Amongst its articles, the ‘Law for the Protection and Welfare of Domestic Animals and Domesticated Wild Animals’ creates the new crime of “biocide” for unwarranted killing of domestic animals or domesticated wild animals, punishable under the Penal Code and incurring a jail term for offenders.
Bullfighting cruelty banned
In another historic move, cruelty against animals in ‘any form of entertainment’ is also outlawed, most importantly meaning a ban on any killing or injury to bulls in bullfights. Although the practice is not as commonplace in Nicaragua as it is in other parts of the world, it forms a traditional part of annual local celebrations, and so prohibition delivers a major victory for animal welfare supporters.
In another significant move, circuses which include wild animals like bears, elephants, lions and tigers, will also be banned from entering Nicaragua. This effectively ensures that there can be no passage by road through Central America for such travelling circuses.
Concessions to culture
A few concessions to Nicaraguan culture seemed necessary to ensure the legislation would get easy passage through parliament – indeed, it received an overwhelming 74 votes in favour with only five against. As part of the concessions, popular rodeo shows are not covered by the ban, nor is the most institutionalised and widely-accepted form of animal cruelty in Nicaragua: cock fighting. However, a pledge to make the practice ‘less bloody’ was included.
Another far-reaching article of the law bans showing violence against animals on television or in the cinema, except where it is to raise awareness.
Promoting responsible treatment
The law not only prohibits cruelty, it also seeks to increase awareness of animal welfare issues.
Working equines, very commonplace in this predominantly agrarian country, and often overworked, will also be protected under the legislation, with minimum standards of treatment introduced. Until now, only wild animals enjoyed some degree of protection in Nicaragua, but the new law covers pets, working equines and wildlife in captivity.
UDAW eased the way
The road to this significant victory began five years ago, when WSPA and its Nicaraguan member societies began conceiving a new legal instrument that could meet the present needs of animals. The campaign received a significant boost in 2009, when the government decided to give its support to a Universal Declaration of Animal Welfare (UDAW).
The new law is being seen as the most tangible sign of the government’s support of the UDAW campaign.

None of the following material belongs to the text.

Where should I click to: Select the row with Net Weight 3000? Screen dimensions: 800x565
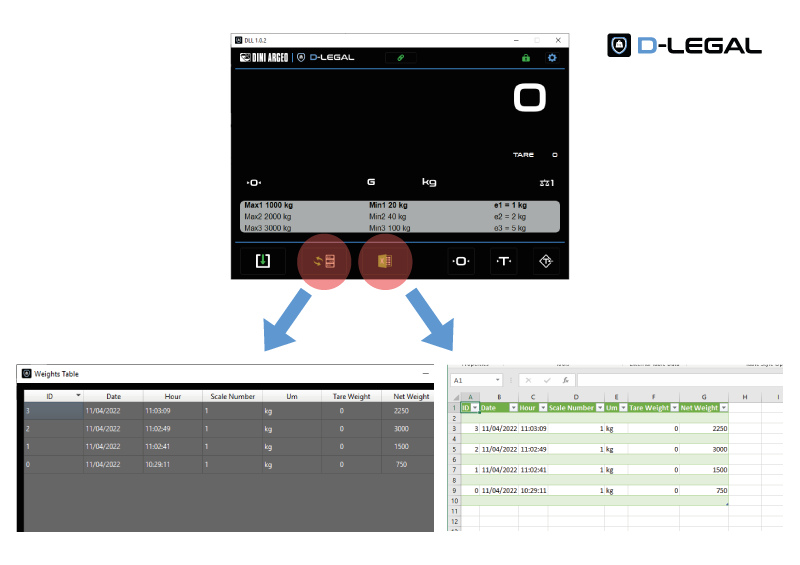[x=228, y=428]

Marcela Vargas, Campaigns Manager for WSPA’s Central America office, said: “This law is a milestone in a long journey to elevate animal welfare in a country were animal welfare need has been a historical concern.”
“The approval of this animal welfare law in Nicaragua is a reason for celebration with the Nicaraguan people and its animals. We wish to congratulate the Deputies of the Republic of Nicaragua for their will to make this law a happy reality.”